No maintenance is required. Zero. All that is necessary is to run the program some time during the month in order to get the previous month’s report. As an added bonus, the macro version will never make a mistake when computing the last day of the month.
Technically, there is no need to copy &SYSDATE9 into &DATEVAR. The program could have used &SYSDATE9 any place that &DATEVAR appears. However, creating &DATEVAR can simplify the process in another way. Consider overriding the %LET statement with:
%let datevar = 14Feb2014;
A change to &DATEVAR automatically passes through to all the other macro variables. If the report ever needs to be backdated, the changes are now limited to the single %LET statement at the top of the program instead of taking place at multiple points in the body of the program.
In the final example, end users are actually going to request the added functionality that they desire. A macro is supposed to be called with a list of variables to process:
%mymac (var_list = lastname firstname q1 q2 q3 q4)

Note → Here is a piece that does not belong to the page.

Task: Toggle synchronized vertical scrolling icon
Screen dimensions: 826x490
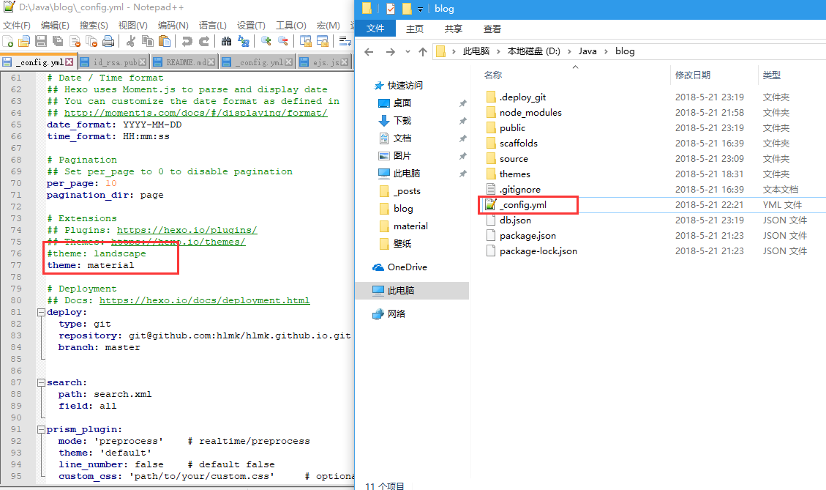Action: (x=305, y=42)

Along comes an end user wanting to be able to pass variable lists, something like this parameter value:
%mymac (var_list = lastname n_: q1-q4)
How easy or difficult is it to allow that? Well, within limits, it’s pretty simple. In many applications, the order of the variables doesn’t matter and capitalization of variable names doesn’t matter. In that case, PROC CONTENTS can parse the list and PROC SQL can capture all the individual variable names:
proc contents data=&in_data (keep=&var_list) noprint
out=_contents_ (keep=name);
run;
proc sql noprint;
select trim(name) into : var_list separated by ' '
from _contents_;
quit;
Because the software already has the ability to parse variable lists, let the software transform the variable lists into a set of variable names! With very little added complexity, your macros can now parse variable lists. But is this good enough? What if the order of the variables is important? Does SAS possess a way to parse a list of variables, output the variable names, and maintain their order? PROC TRANSPOSE can do it:
proc transpose data=&in_data (obs=0) out=transposed (keep=_NAME_);
var &var_list;
run;
proc sql noprint;
select trim(_name_) into : var_list separated by ' '
from transposed;
quit;
There is no need to actually transpose the data values. Transposing the variable names will be sufficient, hence OBS=0 on the PROC statement. But the transposed variable names will appear in order in the output data set, in _NAME_. All that is left to do is to retrieve the names.